In recent years, experts and scholars have introduced intelligent technology to the investigation of marine traffic to reveal the relationship between ship domain, human factors and environment. These include neural networks, complex networks, cellular automatons, intelligent agents, etc. Existing research only constructed simple exercises on vessel parameters and empirical data, while human factors, navigation environment and other complex factors have not yet been considered.

1.2. Motivation and Study Objective

Although the ship domain models developed have greatly benefited safe operations of ships in both open waterways and restricted water channels, they also have some limitations. In particular, the shape and size considered for ship domain calculation were mainly based on data collected from numerical simulations associated with open waterways. Such data differs from ship operations in restricted water channels and real world circumstances. Also, the varying skill levels of ship operators in ship manoeuvring have not been readily incorporated into ship domain modelling. The inability to capture real world conditions of restricted waterways, ship shapes and sizes, and the operators' skills in the existing ship domain models will inevitably compromise the accuracy and precision of model analysis results (Zhou, Reference Zhou2012). This motivates developing new ship domain models using data more suited for restricted water channels and explicitly defining the shape and size of ship domains so that the refined models could be utilised to conduct waterway facility design and traffic operations analysis for restricted waterway channels.

The remainder of this paper is organised as follows. Section 2 briefly explains the characteristics of ship behaviours in restricted water channels and describes the proposed dynamic ship domain model. Section 3 elaborates on model application to restricted waterway channels of Tianjin Port, China. Section 4 compares the result of channel capacity estimation with other different methods. Finally, Section 5 summarises and concludes.

2. PROPOSED DYNAMIC SHIP DOMAIN MODEL

2.1. Typical Ship Navigation Movements in Restricted Waters

Generally, ship navigation behaviour aims to maintain the highest ship mobility while not compromising safety performance. Specifically, the ship behaviour may refer to proper navigation and manoeuvre of the ship for collision avoidance. In this context, the ship behaviour concerns not only the behaviour of a single ship. It deals with navigation actions of multiple ships within a certain range of the water channel to ensure waterway safety.

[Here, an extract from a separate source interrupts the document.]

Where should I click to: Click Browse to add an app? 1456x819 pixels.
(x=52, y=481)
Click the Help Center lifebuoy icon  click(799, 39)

For restricted water channels, ship navigation behaviour can be mainly classified into four categories: i) navigating along the channel; ii) crossing the channel; iii) another flow joining; and iv) turning. As illustrated in Figure 1, navigating along the channel corresponds to ship movements along the main water channel direction entering into or departing from the inland waterway port. Crossing the channel refers to the ship crossing from one side of the restricted water channel at nearly a perpendicular angle to another side. Another flow joining involves two traffic flows at a certain angle arriving at the water channel and merging into one traffic flow under the navigation rules. Turning is related to ship turning motions in the wharf apron of a water channel, leading to a reduction in the channel capacity. Dynamic ship domain models are separately defined for these categories of navigation.

Figure 1. Illustration of typical ship navigation categories.

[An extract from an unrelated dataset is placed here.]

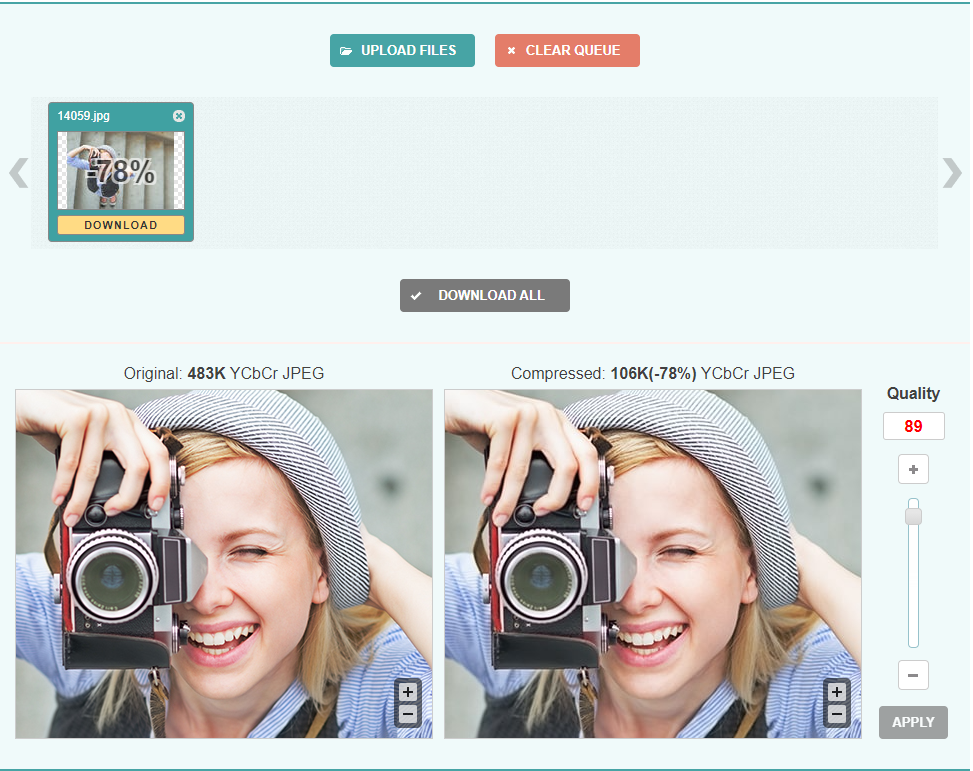
Task: Download the compressed 14059.jpg file
Action: tap(120, 225)
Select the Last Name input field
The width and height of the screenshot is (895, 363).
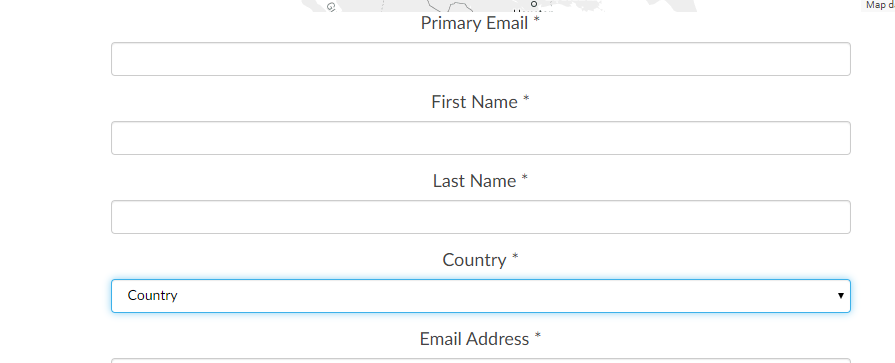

From the hydrodynamic perspective, the shape of domain for ships navigating along the channel is widely recognised as an ellipse, for which the most representative model is the Fujii Model. This paper sets the shape of the domain for ships navigating along the channel as an ellipse, and then constructs models for other ship navigation movements based on the ellipse model.

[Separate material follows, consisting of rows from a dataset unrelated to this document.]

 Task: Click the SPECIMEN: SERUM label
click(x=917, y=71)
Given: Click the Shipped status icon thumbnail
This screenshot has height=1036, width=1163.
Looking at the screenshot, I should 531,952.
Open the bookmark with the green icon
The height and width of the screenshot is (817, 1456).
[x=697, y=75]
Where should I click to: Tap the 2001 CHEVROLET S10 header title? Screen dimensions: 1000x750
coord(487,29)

2.2. Domain Model for Ships Navigating Along the Channel

For ships navigating along the channel, ships are required to keep a minimum safe distance from ships travelling in the same longitudinal direction. This defines the major axis of the ship navigation domain. For a multi-lane water channel, ships in a lane need to keep a minimum safe clearance with other ships in adjacent travel lanes, which determines the minor axis of the ship domain.

Stopping visual range can be introduced to determine the major axis of ship domain for ships navigating along the channel. In road traffic engineering, stopping visual range refers to the minimum distance for a car to stop when the driver sees barriers or the preceding car stops. Stopping visual range consists of reaction distance, braking distance and safe distance.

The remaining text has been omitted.